Blood and Ivory-A Tapestry Page 4
Ganth shivered.
"Beware," his grandmother had said. "We are a passionate house, and not always wise."
But Kinzi hadn't grown up starved for acceptance, for any scrap of love, so he would not accept her judgment. At last the emptiness within him had a shape, now and forever, that only one being could fill. He would die for the Dream-Weaver. He would kill. He would foreswear any oath he had ever sworn, if only she would look at him. And she did, dreamily, with the smallest of smiles. Silver eyes, mirrors to trap the soul—was he reflected in them?
Mistress, mistress, will you grant me my heart's desire? Will you leave the dead to love me?
Too late. The dance turned her and her gaze slid away. What did she see now? It didn't matter. He had seen her.
His father was speaking. "That is your price? A contract for a pure-bred Knorth lady?"

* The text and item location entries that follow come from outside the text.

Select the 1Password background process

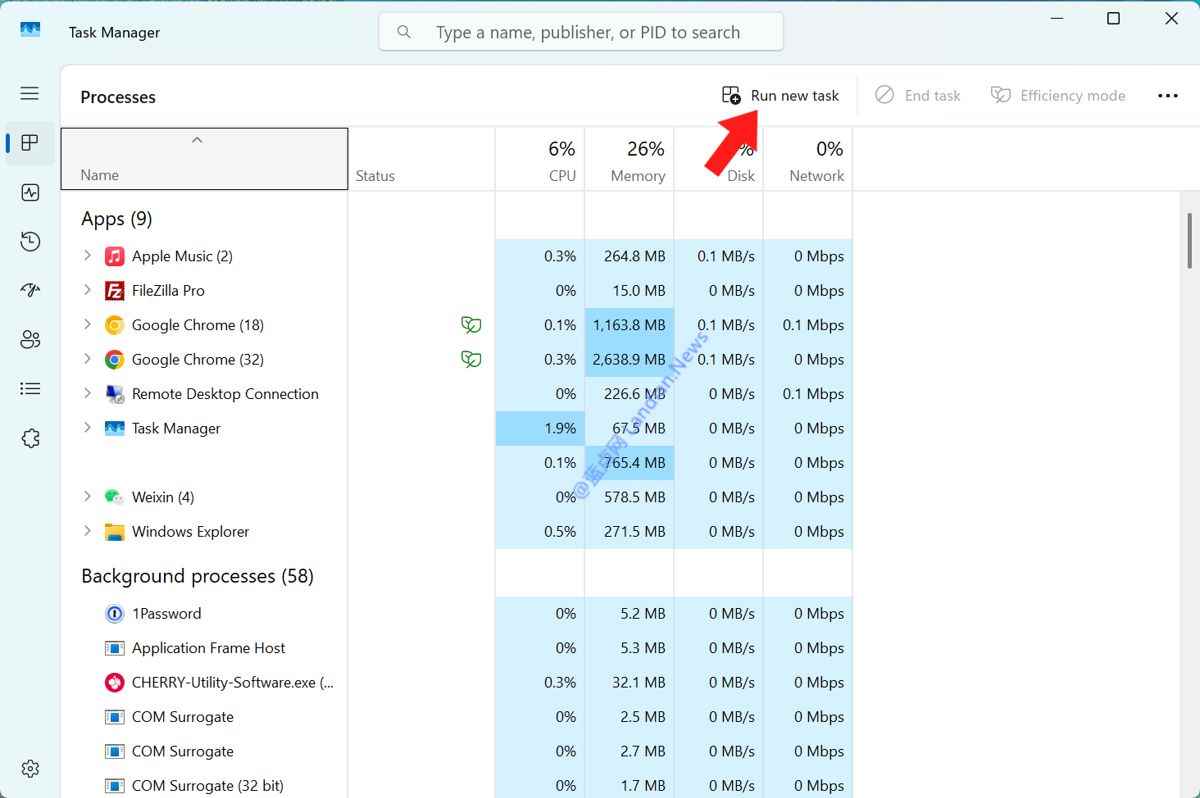(166, 613)
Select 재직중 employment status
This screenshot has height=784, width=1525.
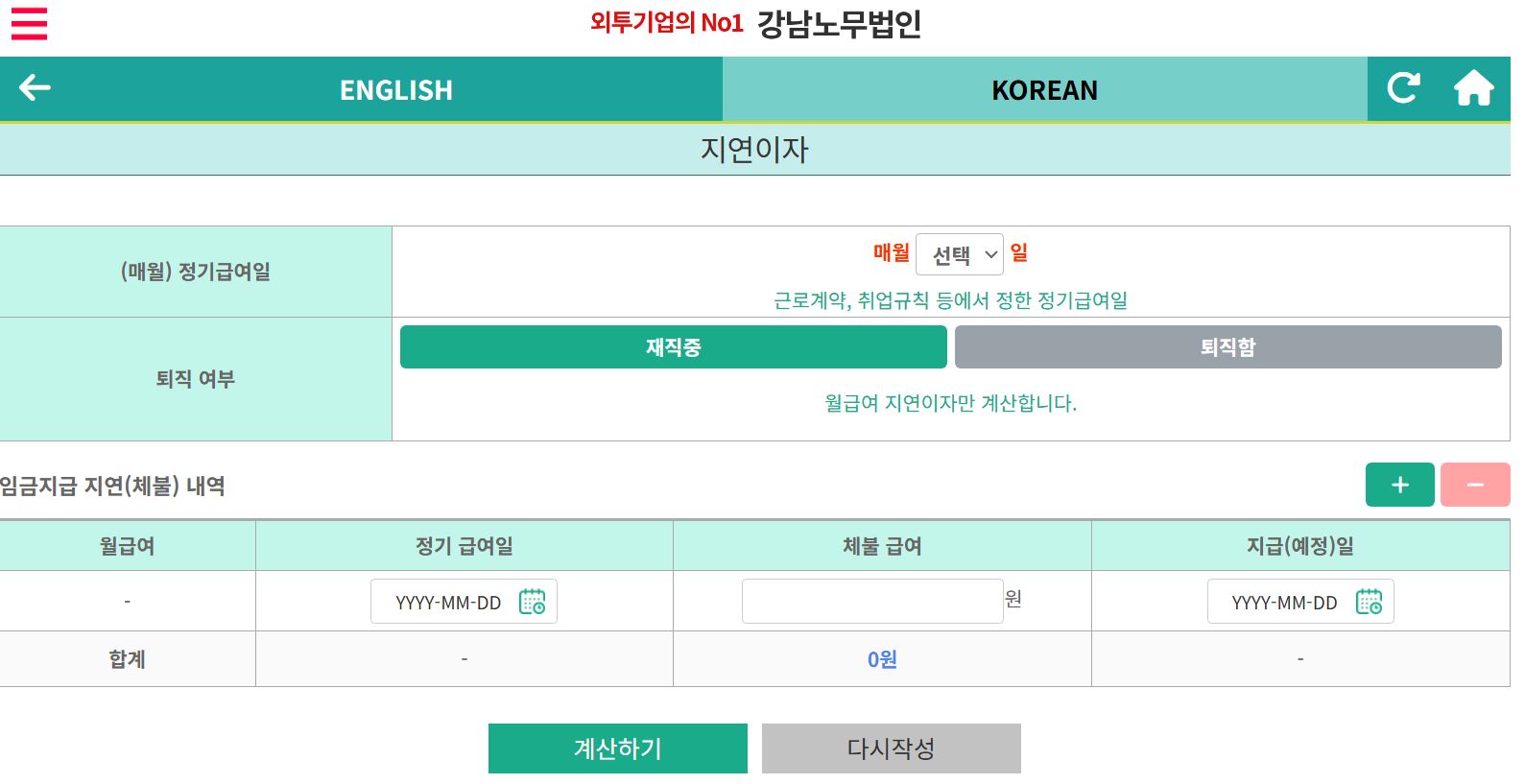click(673, 347)
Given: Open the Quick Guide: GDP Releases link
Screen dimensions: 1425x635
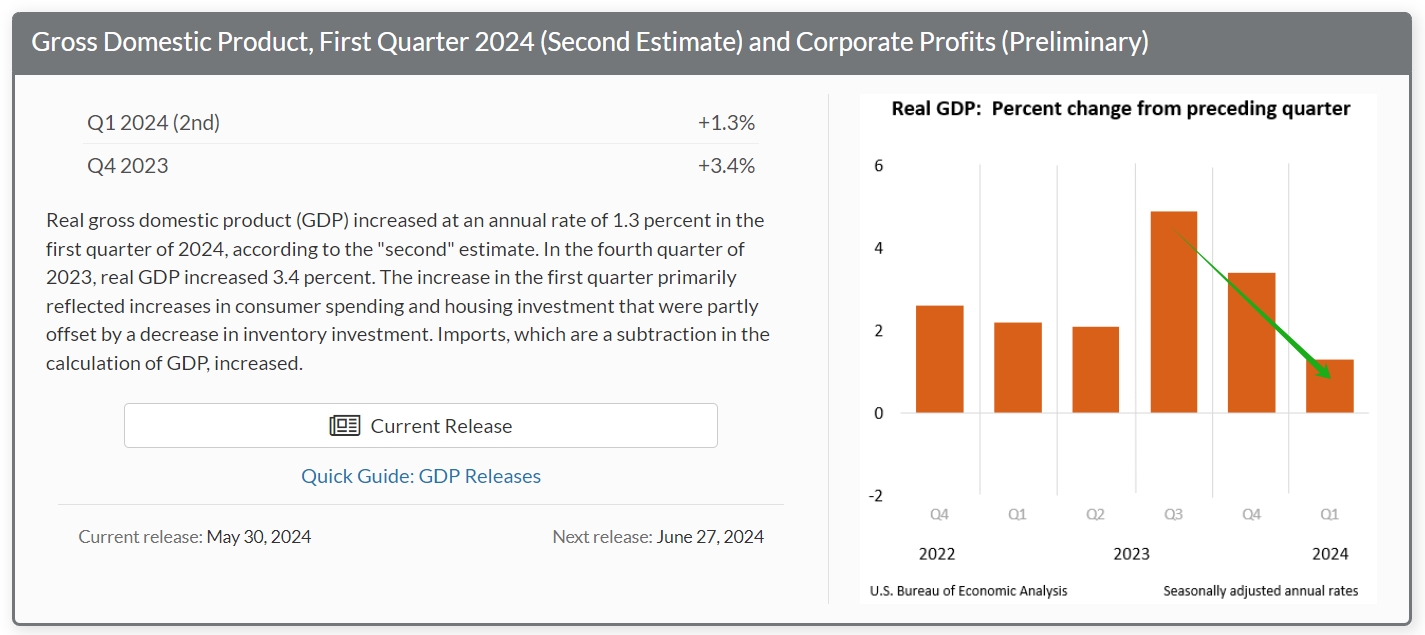Looking at the screenshot, I should coord(421,476).
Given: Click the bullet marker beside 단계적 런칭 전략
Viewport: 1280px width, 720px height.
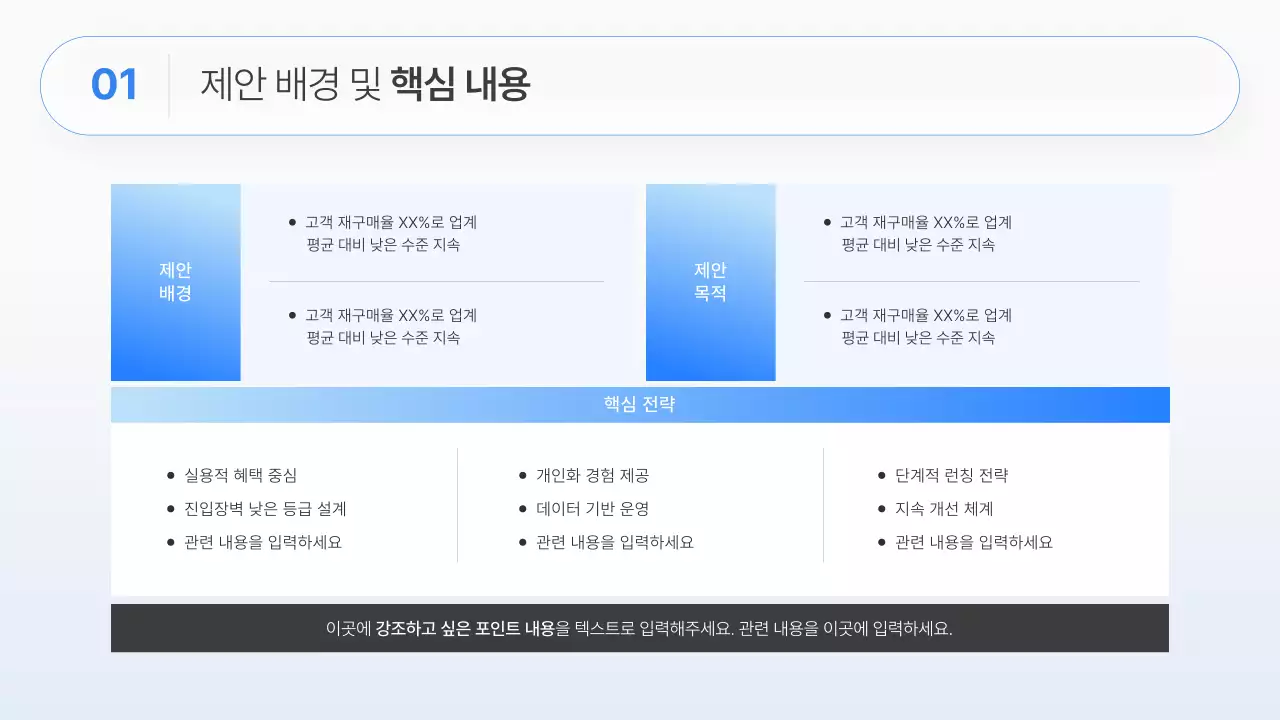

Ganth scrambled to remember what he must have half-heard. What lady? Not Rawneth; she was Randir. Not the Dream-Weaver, surely, unless . . . unless . . . His heart leaped. A contract with whom?
His father sounded equally bewildered.
"But, Master, you already have a consort." He and Ganth both looked at the pale shimmer where Jamethiel danced, the opaque air a halo around her. She bent, graceful beyond a lover's dream, to gather up the tangled threads of the dead. The darkness rumbled. "Oh," said Gerraint, blankly. "You want a child, a . . . daughter? But why?"
The cowled head turned as the Dream-Weaver drifted toward him. Absently, smiling, she kissed him, and the ghost of souls glimmered from her lips to his within the hood's shadow. He reached out as if to return her caress, but stopped himself. Her hair slid through his fingers like black silken water as she turned and drifted away. His hand clenched and fell.
"Such power comes at a cost," said the changer. He smiled crookedly at Ganth, as if he had read the young man's heart. "She is already dangerous to touch. Soon it will be worse."
"I don't believe you," said Ganth.
The smile became a grimace. "Of course you don't."
Gerraint was frowning. "We are so few, and fewer still of our women are free to make new contracts." He crossed his arms, hugging himself. It was both a sign of pain, for his gray face shone with sweat, and his unconscious gesture when he meant to shave the truth. "However, there is my daughter Tieri . . . "
"Who is only a year old!" Ganth burst out. "You haven't even asked to s-see her since Mother died. Do you really hate the child that much?"
"What is she compared to my son? What is any female but a potential asset to her house?"
The shadows spoke.
"Age doesn't matter," translated the changer. "Only bloodlines. There are rooms in the Master's House where time barely crawls. He will retreat into one of them and await his . . . pleasure. As for the Mistress, she will do his bidding, as she does now."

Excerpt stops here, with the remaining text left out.